**Aim of the exercise**:
The records beneath should be restated word for word.

**Information shown**:

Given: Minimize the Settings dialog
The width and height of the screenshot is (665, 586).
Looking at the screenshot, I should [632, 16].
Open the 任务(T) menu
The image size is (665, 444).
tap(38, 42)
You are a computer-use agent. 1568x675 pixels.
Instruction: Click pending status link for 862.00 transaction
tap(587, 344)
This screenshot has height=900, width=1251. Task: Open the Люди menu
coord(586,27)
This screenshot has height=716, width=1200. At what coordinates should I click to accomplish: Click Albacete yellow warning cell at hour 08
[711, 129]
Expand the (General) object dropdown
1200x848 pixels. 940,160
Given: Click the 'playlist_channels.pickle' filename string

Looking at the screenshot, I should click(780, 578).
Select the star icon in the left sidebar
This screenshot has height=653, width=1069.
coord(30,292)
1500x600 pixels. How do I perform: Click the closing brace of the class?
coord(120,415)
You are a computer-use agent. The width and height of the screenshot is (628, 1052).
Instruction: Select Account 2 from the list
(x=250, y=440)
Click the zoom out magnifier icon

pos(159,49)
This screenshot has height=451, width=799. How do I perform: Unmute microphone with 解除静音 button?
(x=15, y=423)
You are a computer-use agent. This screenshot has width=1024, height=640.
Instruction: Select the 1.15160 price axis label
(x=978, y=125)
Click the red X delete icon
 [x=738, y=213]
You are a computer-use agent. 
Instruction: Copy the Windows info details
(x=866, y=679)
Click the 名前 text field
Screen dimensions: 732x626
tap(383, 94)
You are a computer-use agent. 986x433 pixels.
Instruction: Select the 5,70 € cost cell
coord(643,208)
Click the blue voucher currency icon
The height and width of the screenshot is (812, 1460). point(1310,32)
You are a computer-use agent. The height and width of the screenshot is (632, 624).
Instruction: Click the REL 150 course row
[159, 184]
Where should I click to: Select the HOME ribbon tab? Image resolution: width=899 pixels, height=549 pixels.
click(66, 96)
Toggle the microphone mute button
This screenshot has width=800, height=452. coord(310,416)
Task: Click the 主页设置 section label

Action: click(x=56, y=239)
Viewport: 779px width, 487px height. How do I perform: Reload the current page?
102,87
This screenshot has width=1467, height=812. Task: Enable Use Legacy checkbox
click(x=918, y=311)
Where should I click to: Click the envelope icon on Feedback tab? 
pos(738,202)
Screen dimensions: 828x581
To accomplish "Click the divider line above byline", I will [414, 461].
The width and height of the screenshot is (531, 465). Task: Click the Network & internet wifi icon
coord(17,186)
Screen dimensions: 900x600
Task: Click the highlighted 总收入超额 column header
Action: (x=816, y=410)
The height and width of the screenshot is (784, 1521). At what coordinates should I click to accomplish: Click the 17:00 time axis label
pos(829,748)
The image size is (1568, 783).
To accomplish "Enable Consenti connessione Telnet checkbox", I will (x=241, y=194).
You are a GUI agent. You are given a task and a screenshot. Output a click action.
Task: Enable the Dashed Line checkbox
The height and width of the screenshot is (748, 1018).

**Answer**:
Given: Minimize the Settings dialog
The width and height of the screenshot is (665, 586).
Looking at the screenshot, I should [632, 16].
Open the 任务(T) menu
The image size is (665, 444).
tap(38, 42)
You are a computer-use agent. 1568x675 pixels.
Instruction: Click pending status link for 862.00 transaction
tap(587, 344)
This screenshot has height=900, width=1251. Task: Open the Люди menu
coord(586,27)
This screenshot has height=716, width=1200. At what coordinates should I click to accomplish: Click Albacete yellow warning cell at hour 08
[711, 129]
Expand the (General) object dropdown
1200x848 pixels. 940,160
Given: Click the 'playlist_channels.pickle' filename string

Looking at the screenshot, I should click(780, 578).
Select the star icon in the left sidebar
This screenshot has height=653, width=1069.
coord(30,292)
1500x600 pixels. How do I perform: Click the closing brace of the class?
coord(120,415)
You are a computer-use agent. The width and height of the screenshot is (628, 1052).
Instruction: Select Account 2 from the list
(x=250, y=440)
Click the zoom out magnifier icon

pos(159,49)
This screenshot has height=451, width=799. How do I perform: Unmute microphone with 解除静音 button?
(x=15, y=423)
You are a computer-use agent. This screenshot has width=1024, height=640.
Instruction: Select the 1.15160 price axis label
(x=978, y=125)
Click the red X delete icon
 [x=738, y=213]
You are a computer-use agent. 
Instruction: Copy the Windows info details
(x=866, y=679)
Click the 名前 text field
Screen dimensions: 732x626
tap(383, 94)
You are a computer-use agent. 986x433 pixels.
Instruction: Select the 5,70 € cost cell
coord(643,208)
Click the blue voucher currency icon
The height and width of the screenshot is (812, 1460). point(1310,32)
You are a computer-use agent. The height and width of the screenshot is (632, 624).
Instruction: Click the REL 150 course row
[159, 184]
Where should I click to: Select the HOME ribbon tab? Image resolution: width=899 pixels, height=549 pixels.
click(66, 96)
Toggle the microphone mute button
This screenshot has width=800, height=452. coord(310,416)
Task: Click the 主页设置 section label

Action: click(x=56, y=239)
Viewport: 779px width, 487px height. How do I perform: Reload the current page?
102,87
This screenshot has width=1467, height=812. Task: Enable Use Legacy checkbox
click(x=918, y=311)
Where should I click to: Click the envelope icon on Feedback tab? 
pos(738,202)
Screen dimensions: 828x581
To accomplish "Click the divider line above byline", I will [414, 461].
The width and height of the screenshot is (531, 465). Task: Click the Network & internet wifi icon
coord(17,186)
Screen dimensions: 900x600
Task: Click the highlighted 总收入超额 column header
Action: (x=816, y=410)
The height and width of the screenshot is (784, 1521). At what coordinates should I click to accomplish: Click the 17:00 time axis label
pos(829,748)
The image size is (1568, 783).
To accomplish "Enable Consenti connessione Telnet checkbox", I will (x=241, y=194).
You are a GUI agent. You are given a task and a screenshot. Output a click action.
Task: Enable the Dashed Line checkbox
The height and width of the screenshot is (748, 1018).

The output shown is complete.